Fortune De France
Dieu s’endurcit contre le peuple du Sarladais comme en
1557 – sans qu’on sût pourquoi, alors, il en voulait tant aux
Périgordins, pas tellement plus pécheurs que d’autres — il défend aux
nuages de se fondre en pluie sur la province, et pour le pauvre, au bout de
quelques mois, ce sont les affres et douleurs de la faim.
Cet
hiver-là, il ne fut question dans nos campagnes autour de Taniès, Sireil et
Marcuays, que du loup que Jonas avait apprivoisé, et je n’eus de cesse de le
voir, obtenant de la frérèche de m’en retourner avec Jonas à sa grotte le
dimanche soir et d’y passer la nuit du dimanche au lundi, ainsi que Samson.
Ce
n’est pas tous les jours, certes, qu’on couche dans une grotte, dont l’entrée
est fermée par une grosse pierre, comme celle du cyclope Polyphème, et dont le
feu dégage sa fumée par une ouverture ronde dans la voûte au-dessus de votre
tête. Et ce n’est pas chose ordinaire, à bientôt dix ans, de dormir à côté d’un
loup, d’un vrai loup, le poil fauve et l’œil sauvage ; d’une chèvre qu’il
respecte ainsi que ses chevreaux ; et de l’herculéen Jonas enveloppé de sa
peau de mouton et aussi de sa propre toison, presque aussi épaisse que celle du
loup.
Mais
j’anticipe : il y eut d’abord la veillée autour du feu que Jonas allumait
sur un foyer de lauzes surélevées, et la lutte des flammes contre le vent froid
qui venait du trou circulaire dans la voûte jusqu’à ce que la bise d’en haut
fût vaincue, cédant la place à la fumée et au courant d’air chaud venu d’en
bas. La Maligou nous avait baillé, enveloppé dans une serviette et placé en un
corbillon, un poulet tout rôti, dont Samson et moi mangeâmes chacun une aile,
Jonas les deux pilons, et le loup, ou plutôt la louve, la carcasse. C’était
merveille de l’ouïr broyer les os dans sa puissante mâchoire, allongée dans sa
fourrure fauve entre Jonas et moi, la gueule un peu sur le côté, et l’œil
mi-clos dans la volupté de l’heure. Comme dessert il y eut de bonnes noix que
Jonas brisait comme un pois entre le pouce et l’index et décortiquait en un
tournemain. Jetant alors les coquilles dans le feu, il plantait les cerneaux
dans un fromage frais de sa chèvre, laquelle nous donnait aussi à boire, étant
bonne lachère, par le truchement d’une cruche qui circulait de Jonas à nous et
dont la louve, dans une écuelle, recevait sa part. Il fallait la voir lapant ce
lait mousseux comme un chat, la langue passant ensuite sur les babines pour
rattraper la moindre goutte.
— Jonas,
dit Samson, ta louba ne va-t-elle point un beau jour croquer ta chèvre ?
— Pourquoi
le ferait-elle ? dit Jonas. Ma chèvre lui donne son lait tout comme à moi.
— Mais
sait-elle que c’est elle qui le lui donne ?
— Pour
sûr que oui. Faut point croire que les bêtes sont si bêtes. Je ne trais jamais
ma chèvre que la louba soit couchée à mes côtés, la langue pendante et la
gueule ouverte, attendant une bonne écuellée de lait tout chaud sorti du pis.

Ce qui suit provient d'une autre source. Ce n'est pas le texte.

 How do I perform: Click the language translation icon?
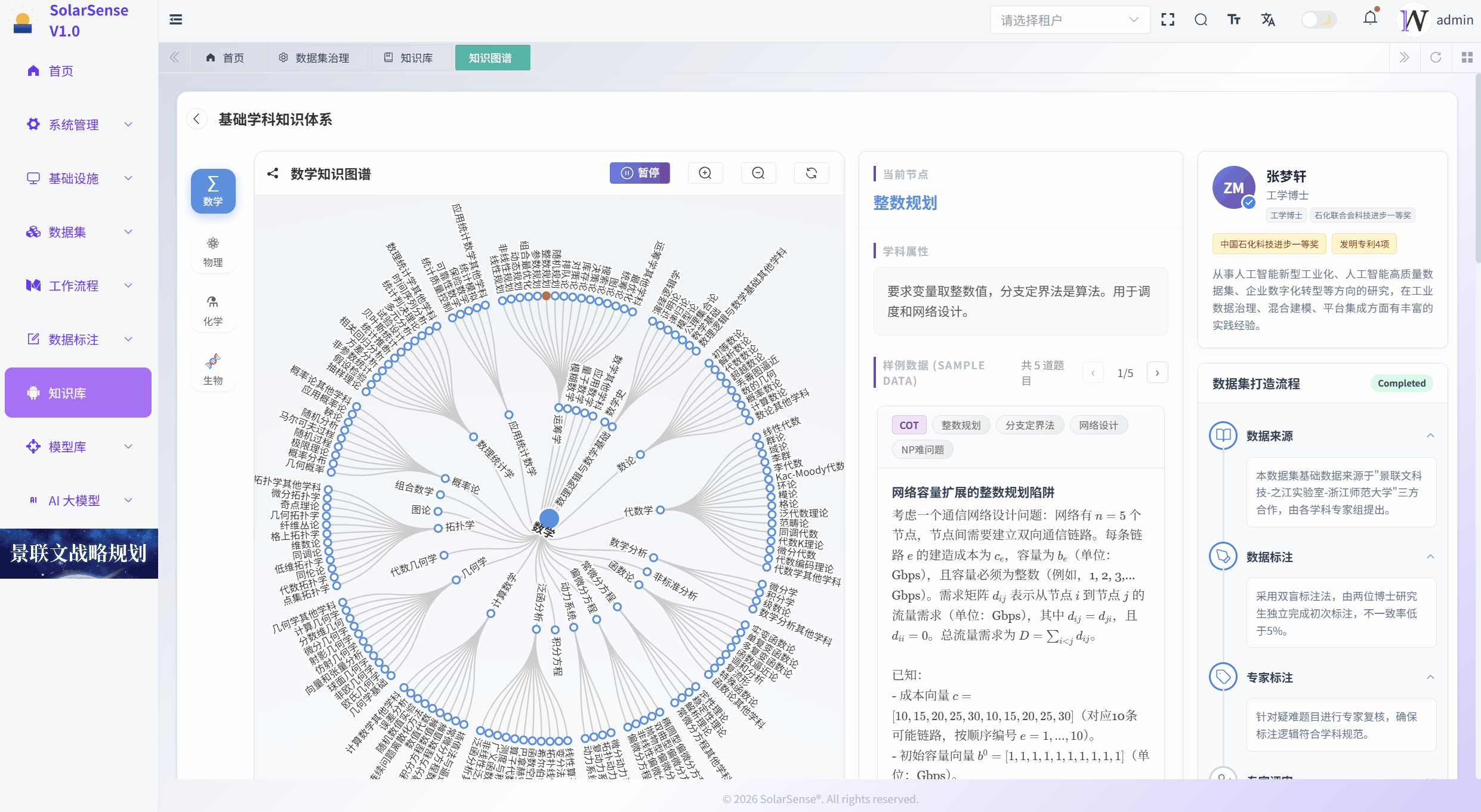1268,20
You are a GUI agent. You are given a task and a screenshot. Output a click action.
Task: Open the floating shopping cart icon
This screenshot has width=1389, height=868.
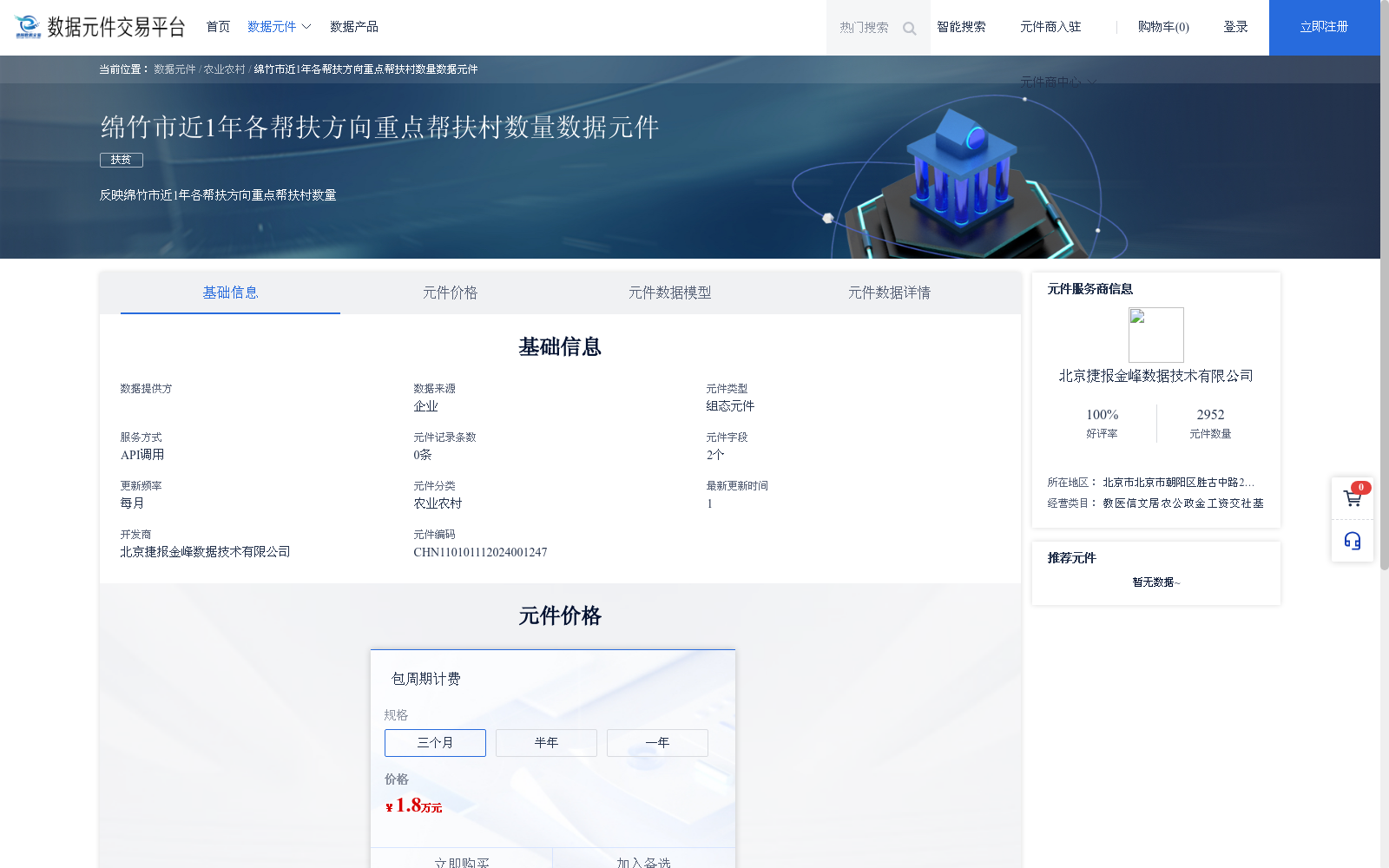click(1352, 496)
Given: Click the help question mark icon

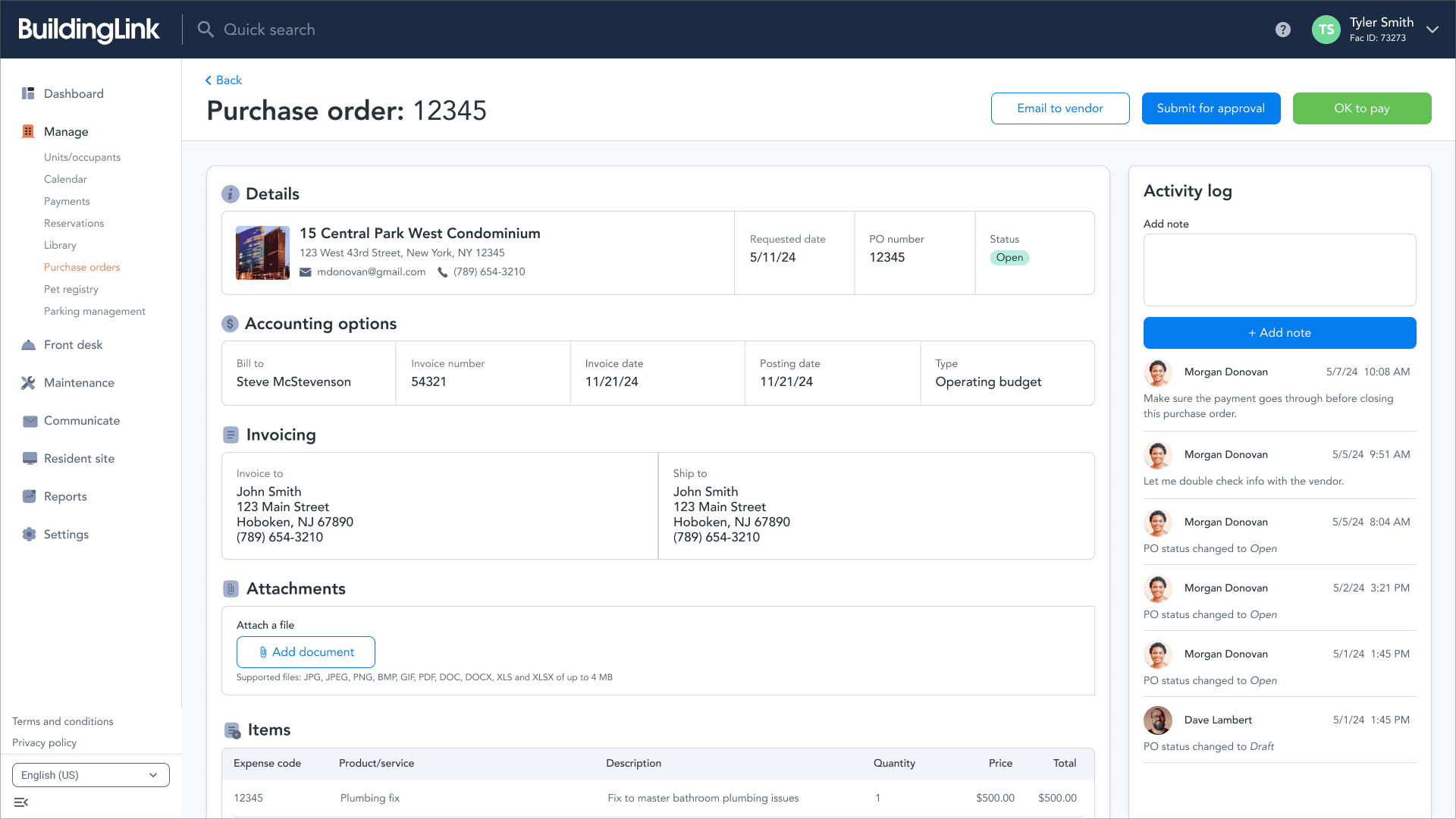Looking at the screenshot, I should (x=1282, y=30).
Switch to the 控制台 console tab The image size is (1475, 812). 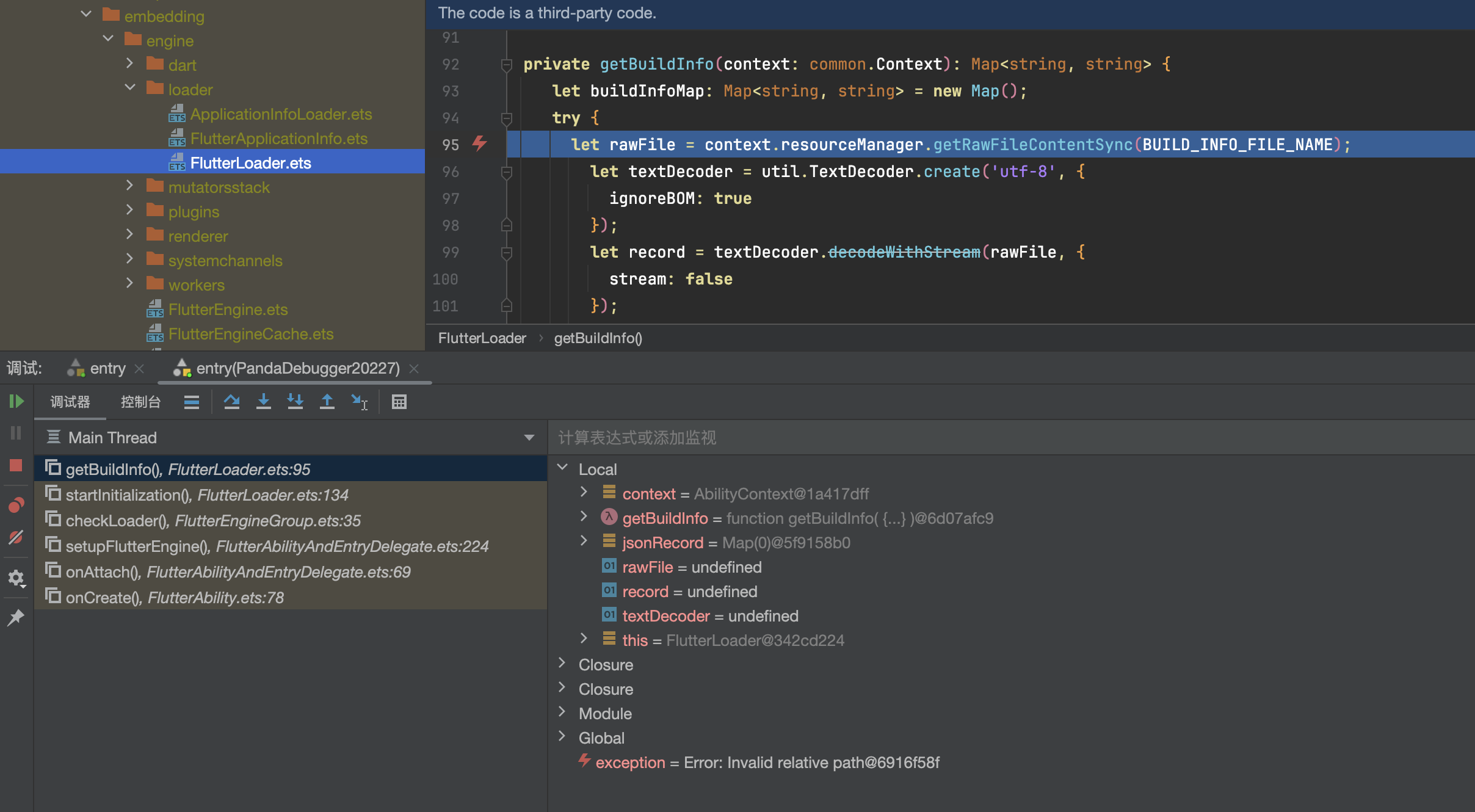tap(140, 401)

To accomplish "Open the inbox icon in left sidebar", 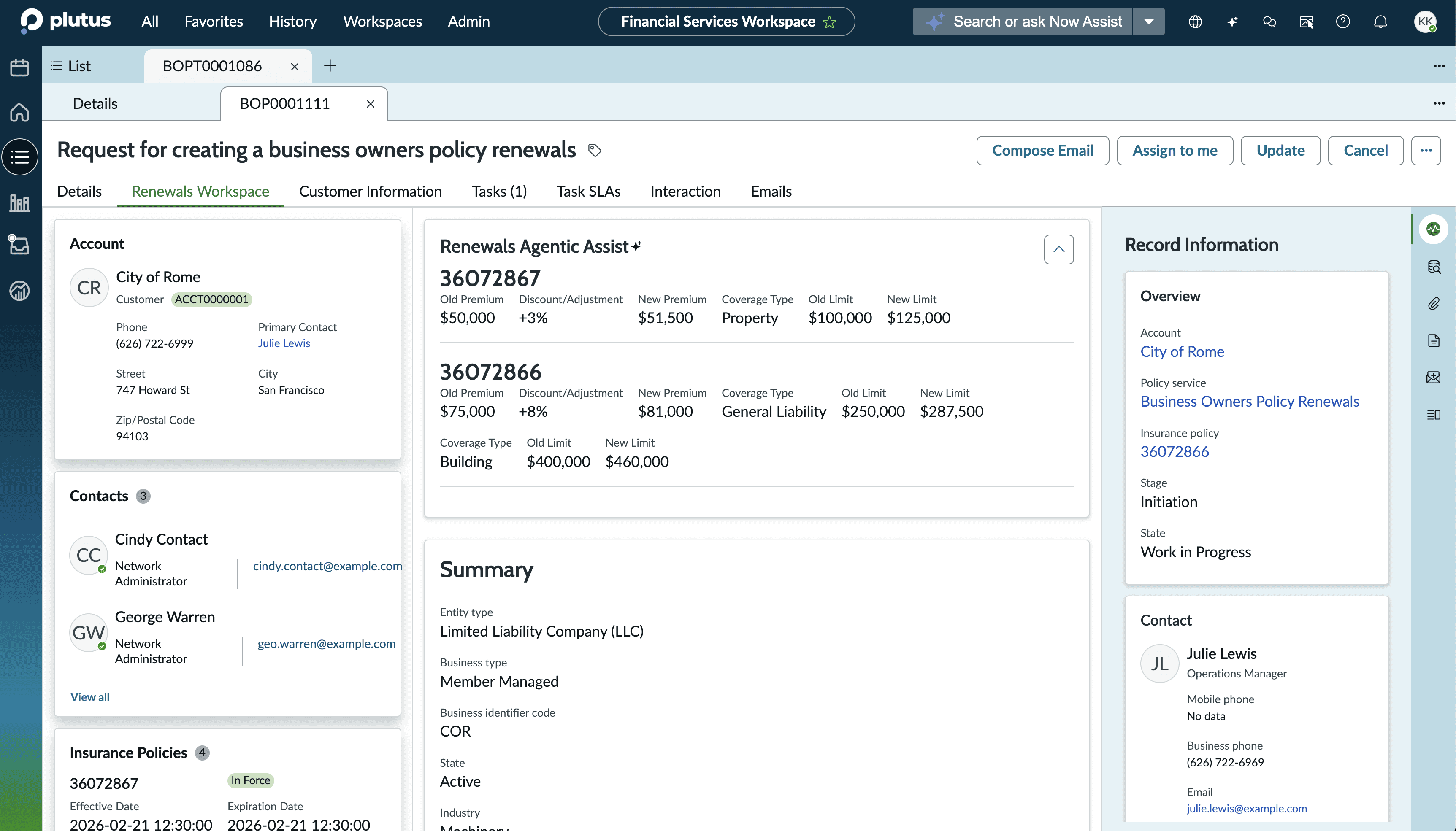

Pour sûr que oui, elle le sait.
— Mais
loup aime chair, dis-je.
— Aussi
je lui en donne assez, de ma chasse.
Jonas,
sans bouger de sa place, étendit un long bras musclé, ramena un sac pansu et en
tira trois poignées de châtaignes, ce qui, vu la dimension de ses mains, fit un
beau tas devant lui. Un peu à part du feu jetant ses hautes flammes, il
arrangea alors un petit foyer avec la cendre chaude, et sous cette cendre il
glissa les châtaignes. Une odeur prenante envahit la grotte et me rappela les
bonnes veillées à Mespech depuis que les âpres gelées de l’hiver étaient là.
— Jonas,
dit Samson, on dit que ta chèvre un jour va se changer en garce et que tu
pourras la marier.
— Qui
dit cela ?
— Cabusse.
— À
Dieu plaise que cela soit possible ! dit Jonas sans un sourire. Car j’ai
bien besoin de compagnie. Mais tant qu’à faire, je préférerais que ce soit la
louba qui se change en femme, et non la chèvre.
— Et
pourquoi cela ?
— Parce
que la chèvre me baille lait et fromage, ce que femme ne me pourrait bailler.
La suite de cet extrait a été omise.